Friday, October 12, 2012

Less than 24 hours to race day..

So, tomorrow is the big day: The Baltimore Running Festival Half Marathon 2012.  Am I ready?? Dunno?  Lately I've felt like I'm in the middle of a battle.  A battle with myself, a battle of the bulge, a battle for time..  I don't feel like I'm winning.  So, that makes the impending race feel all the more difficult.  I'm not sure I'm ready.  Friends have said they have faith in me, and I can do it.  I appreciate the confidence, I really do.. I just wonder where my OWN confidence is?  I can't seem to find it anywhere..

I'm not at all looking forward to getting up at 4am tomorrow.  I'm also not looking forward to 2+ hours standing around in the cold, waiting for the race to start, and having to pee every 10 minutes from the nervousness coursing through my body.  I'm hoping I can keep a good, slow pace, but still make my 3hr 5min goal finishing time.  I have to remember to not start too fast, but also keep up a reasonable pace.  Then I have to remind myself that I'm really not doing this to make a specific time, I just want to finish.  
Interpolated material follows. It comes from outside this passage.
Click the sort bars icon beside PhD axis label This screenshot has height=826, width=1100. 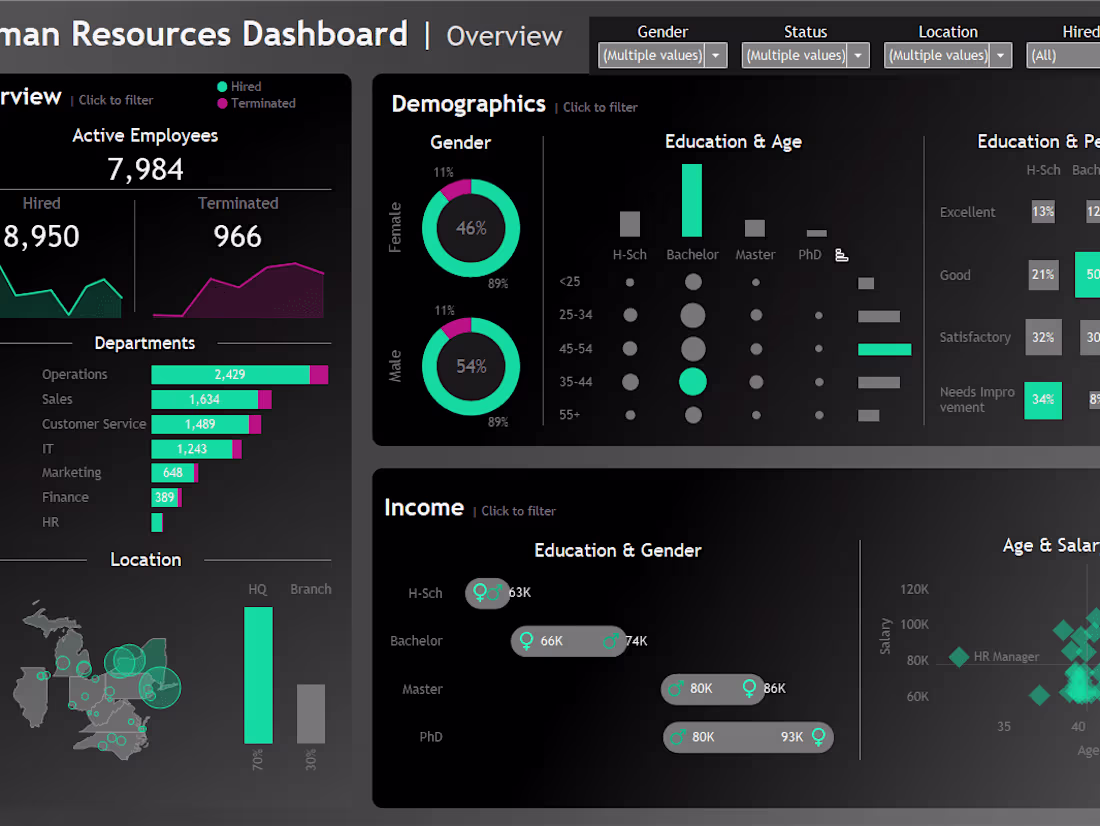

Long-distance running really is one great big mind-fuck.  Most people are not made to run long distances.  But we (some of us) do it anyway.  There's something to be said for pushing the limit, doing more than we ever imagined we could, beating our own previous best time, and even feeling the aches and pains that go with embarking on crazy endeavors like that.  When I finish I feel such an enormous sense of accomplishment that I can't even describe.  Even on training runs, I think "I did it!"  At the end of my first half marathon, I expected to cry.  I didn't.  I felt so out of it and tired that I couldn't even think.  At the finish of my fastest 5k ever, though, I did cry.  Having been the fat kid who couldn't do any kind of physical exercise well, I'd accomplished something I never even dreamed of.  

I'm hoping that I feel that way tomorrow, at the finish line.  That no matter how slow I ran, or how tired I am, I feel the emotion of the accomplishment.  Really, that's why I do it.  Just for that one minute of pride I feel afterwards.  It's worth all the blisters and leg cramps in the world, just to say "I did it."

1 comment:

  1. I can completely relate to not winning the battles and wondering where the confidence has gone. I have a feeling if you keep pushing forward the confidence will start popping up again. I'll be there to cheer you on. Go Hannah!